Late last week, JPMorgan’s strategist John Normand announced that the largest US bank “adopted a new baseline that assumes a US-China endgame involving 25% US tariffs on all Chinese goods in 2019” because “the US and China will not resolve their differences this year and that the Administration will make good on its threats to escalate.” Such a full-blown trade war “could take $8 off consensus 2019 EPS projections of $179 and reduce next year’s EPS growth from 10% to 5% year-on-year” with JPMorgan predicting that this could “potentially end the US stock market rally even assuming a forward multiple of 17, unless some other offset materializes.”

JPMorgan wasn’t finished, however, and around 2pm on Wednesday, JPMorgan took its “new baseline” call further when it announced that as a result of its new baseline assumption for a “full-blown trade war” next year between the world’s two largest economies, the bank downgraded its bullish call on Chinese stocks. Echoing what it said previously in the context of US stocks, JPMorgan strategists including Pedro Martins Junior, Rajiv Batra and Sanaya Tavaria wrote that the trade conflict will only escalate as the U.S. maxes out tariffs on Chinese imports, the dollar strengthens and the yuan weakens further.

JPMorgan became only the latest bank to downgrade Chinese stocks – which earlier in 2018 slumped into a bear market as a result of trade war fears and a sharp slowdown in China’s economy as a result of the crackdown on shadow credit – following similar moves by Morgan Stanley, Nomura and Jefferies earlier this year.

Curiously, while JPMorgan slashed its target and earnings estimates for the MSCI China Index which was already down 24% from its peak in January, the strategists still expect the gauge to rebound 8.9% from Wednesday’s close.

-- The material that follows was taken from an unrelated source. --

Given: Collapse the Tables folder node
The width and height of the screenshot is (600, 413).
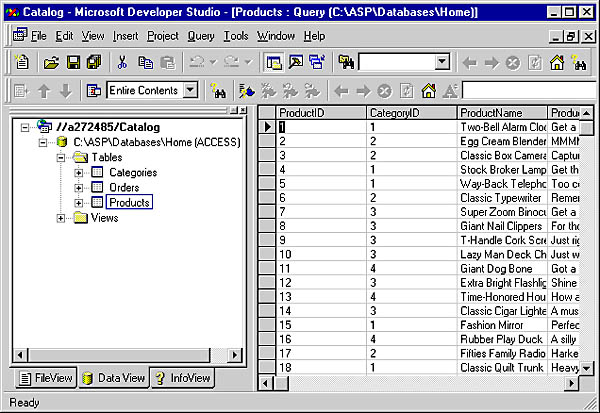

“A full-blown trade war becomes our new base case scenario for 2019,” the strategists wrote in a note dated Wednesday, replicating the language we highlighted over the weekend. “There is no clear sign of mitigating confrontation between China and the U.S. in the near term.”

JPM also revised its forecast for economic growth in China next year to 6.1% from 6.2%, and said that without accounting for countermeasures such as more fiscal or monetary stimulus, the trade war represents a 1% hit to growth.

“Higher tariffs are squeezing Chinese manufacturing’s profit margin, reducing the investment incentive and hiring, which would then drag on consumption via reduced income.”

Tensions with China have deteriorated sharply in recent days, and in addition to the escalating trade war which recently saw the US impose 10% tariffs on $200BN of Chinese imports, we have seen the following events take place in recent days:

  • Pence is expected to lay out allegations of Chinese election-meddling in an 11am speech at the Hudson Institute later today
  • A CNN report about the U.S. proposing a “major show of force” to warn China
  • Jack Ma’s comments that the U.S.-China trade war could last 20 years, and then this: “When trade stops, sometimes the war starts. So trade is the way to stop wars.”
  • A Bloomberg scoop that a China hack has infiltrated several top U.S. companies

What was most interesting from the JPM announcement, is that with Chinese mainland markets shut all week for a holiday, traders took to punishing the iShares China Large-Cap ETF, which dropped to a two-week low in New York as shown below.

And, according to some analysts, yesterday’s sharp, late day selloff in US stocks may have been precipitated by precisely this sudden reversal in sentiment vis-a-vis China as suddenly the realization that trade war with China is actually going to have stock market casualties.